Data shown:
........

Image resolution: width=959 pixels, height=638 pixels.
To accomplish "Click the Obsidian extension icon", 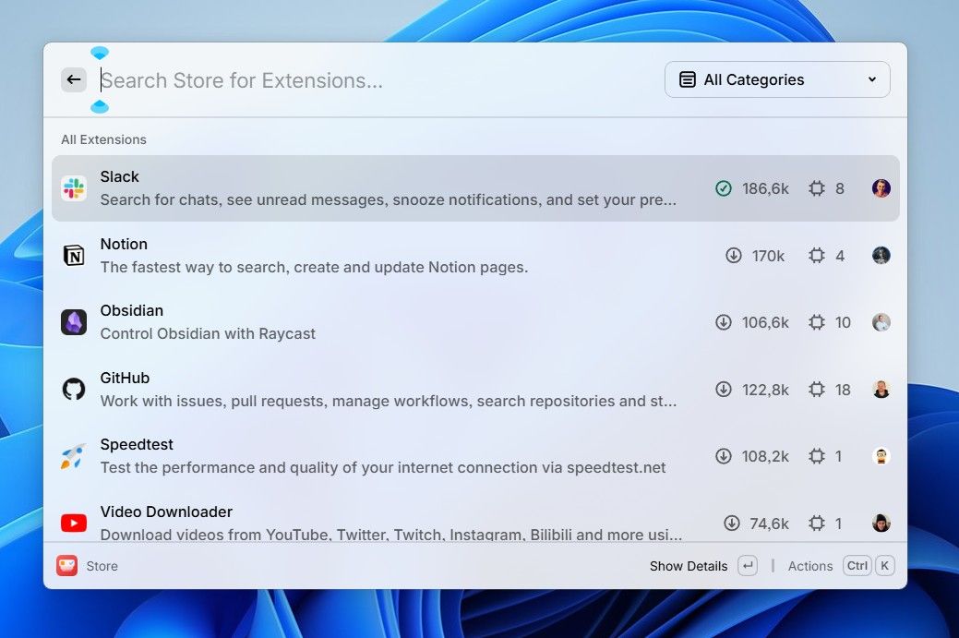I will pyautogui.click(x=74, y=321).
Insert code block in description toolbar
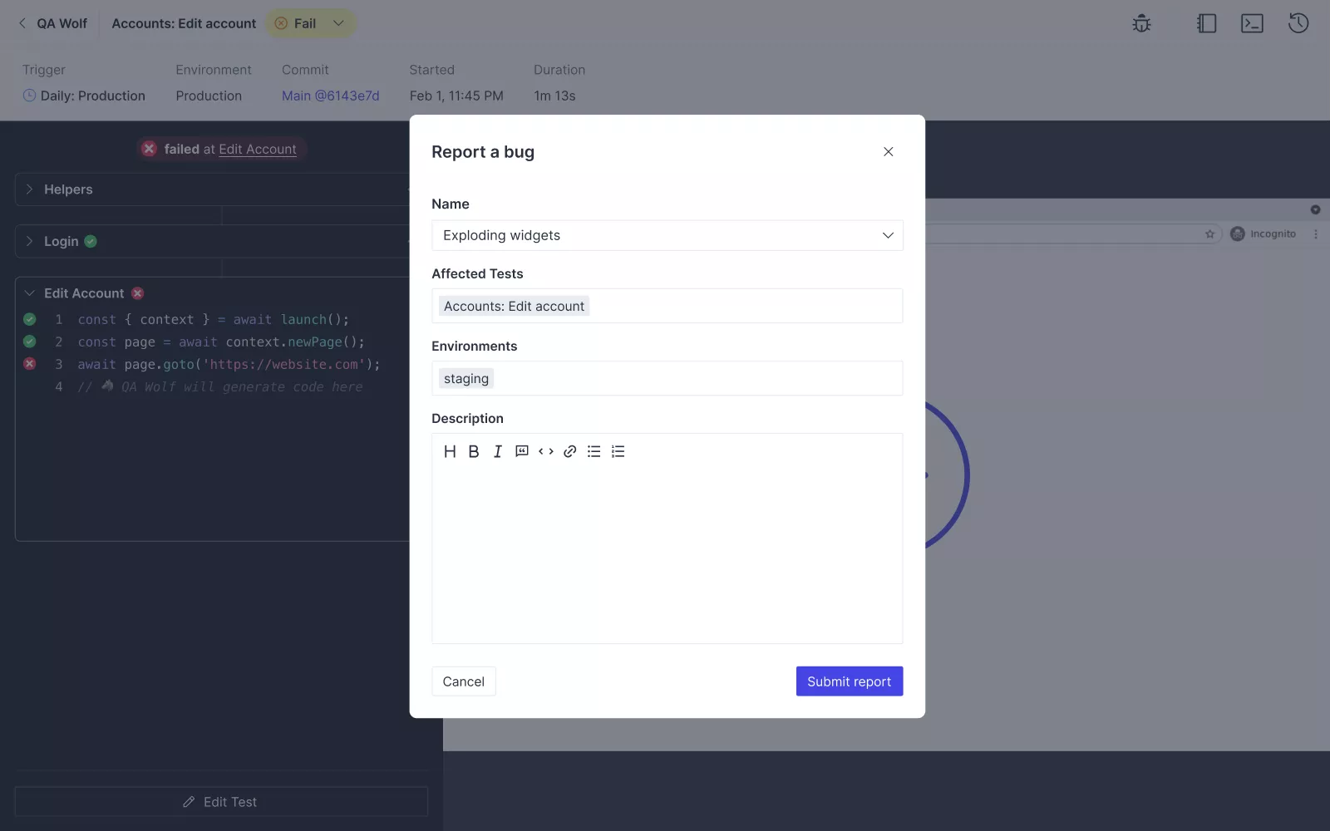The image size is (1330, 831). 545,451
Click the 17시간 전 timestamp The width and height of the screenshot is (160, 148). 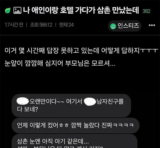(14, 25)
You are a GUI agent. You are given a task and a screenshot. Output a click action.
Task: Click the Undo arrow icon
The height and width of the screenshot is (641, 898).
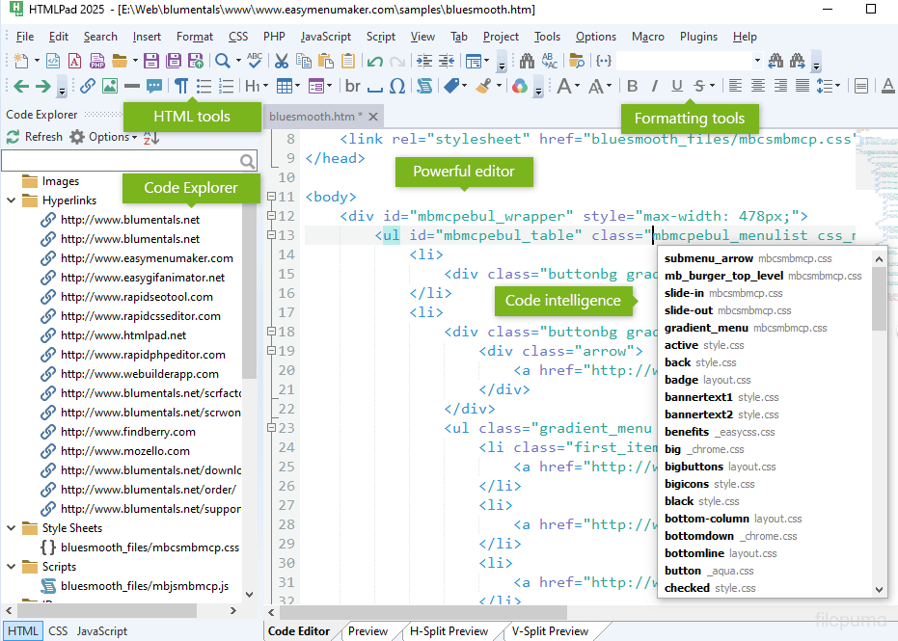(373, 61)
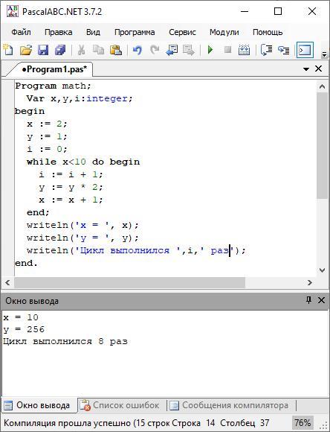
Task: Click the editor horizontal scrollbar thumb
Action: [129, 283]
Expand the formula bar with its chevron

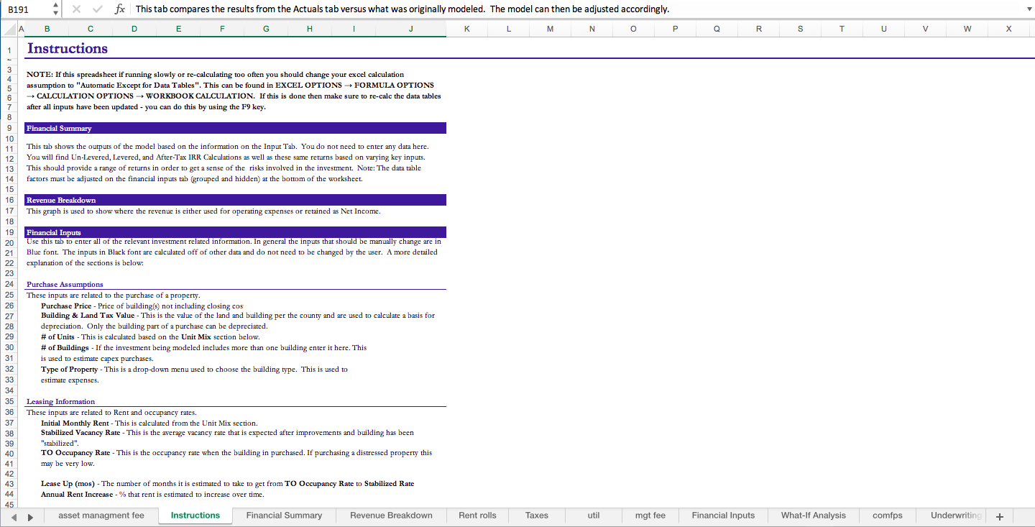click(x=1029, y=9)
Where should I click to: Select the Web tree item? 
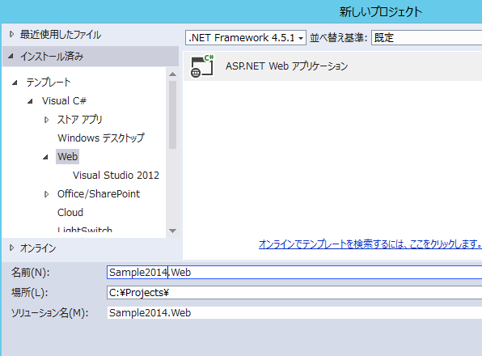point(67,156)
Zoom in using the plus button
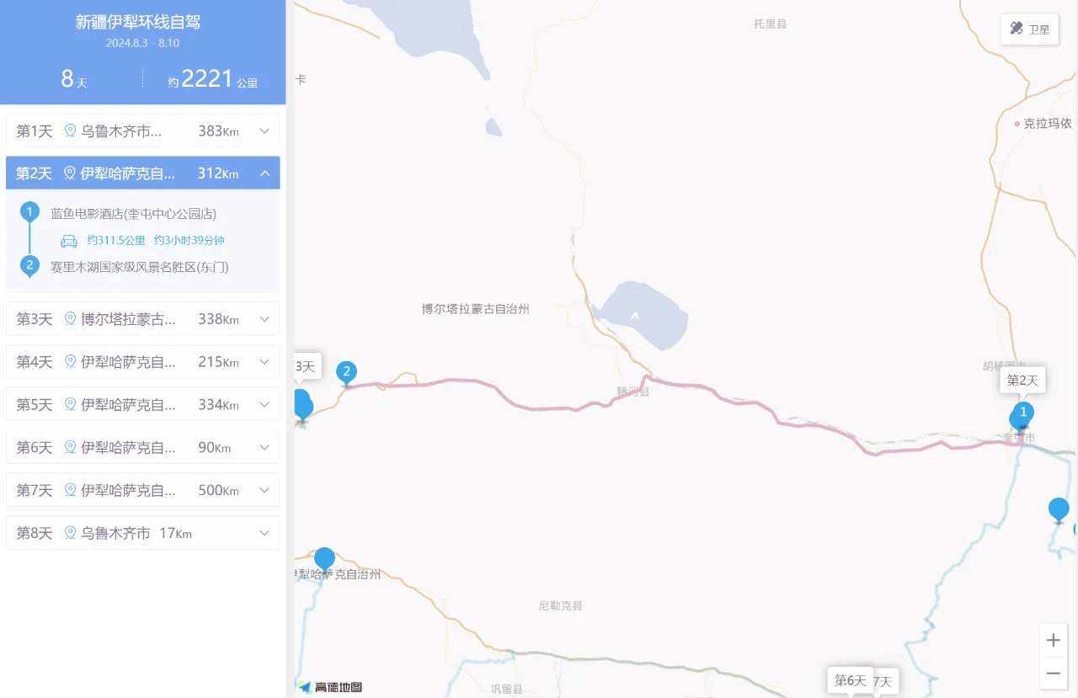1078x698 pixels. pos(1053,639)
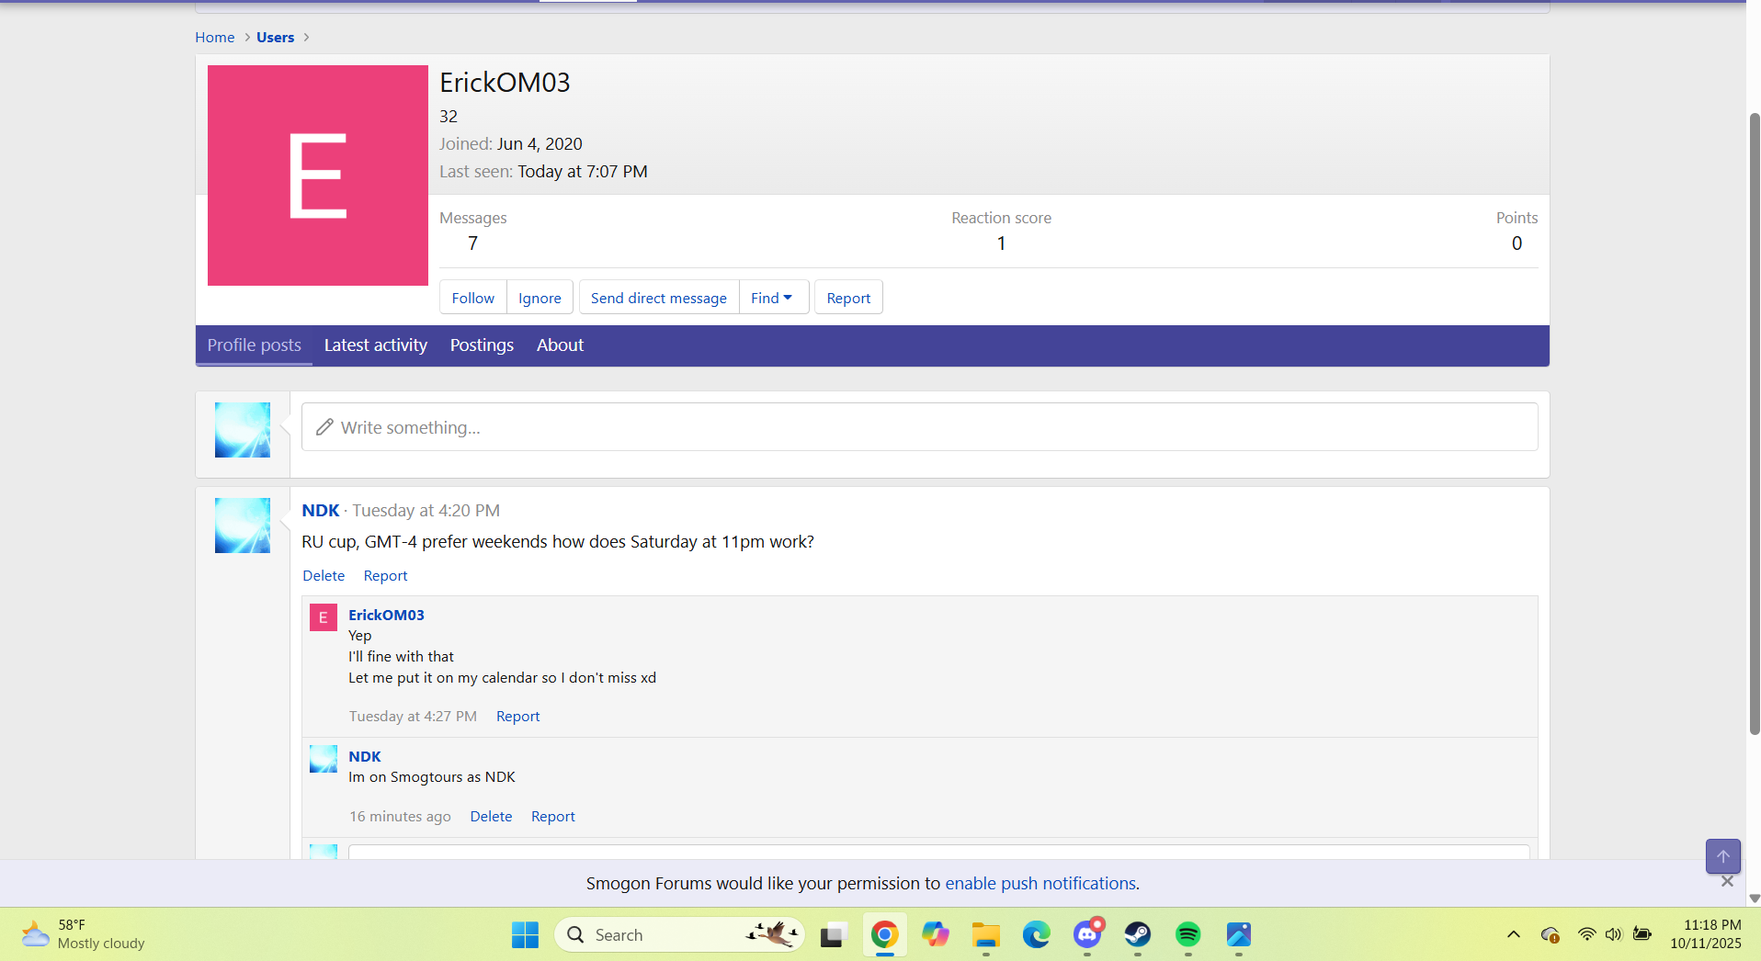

........

Exercise description:
All that is needed is the lines from the line holding "Expand the formula bar with its chevron" to the final line of the listing above, repeated exactly, pictures excluded.

Problem solution:
Expand the formula bar with its chevron

click(x=1029, y=9)
Where should I click to: Select the Web tree item? 
point(67,156)
Zoom in using the plus button
1078x698 pixels. pos(1053,639)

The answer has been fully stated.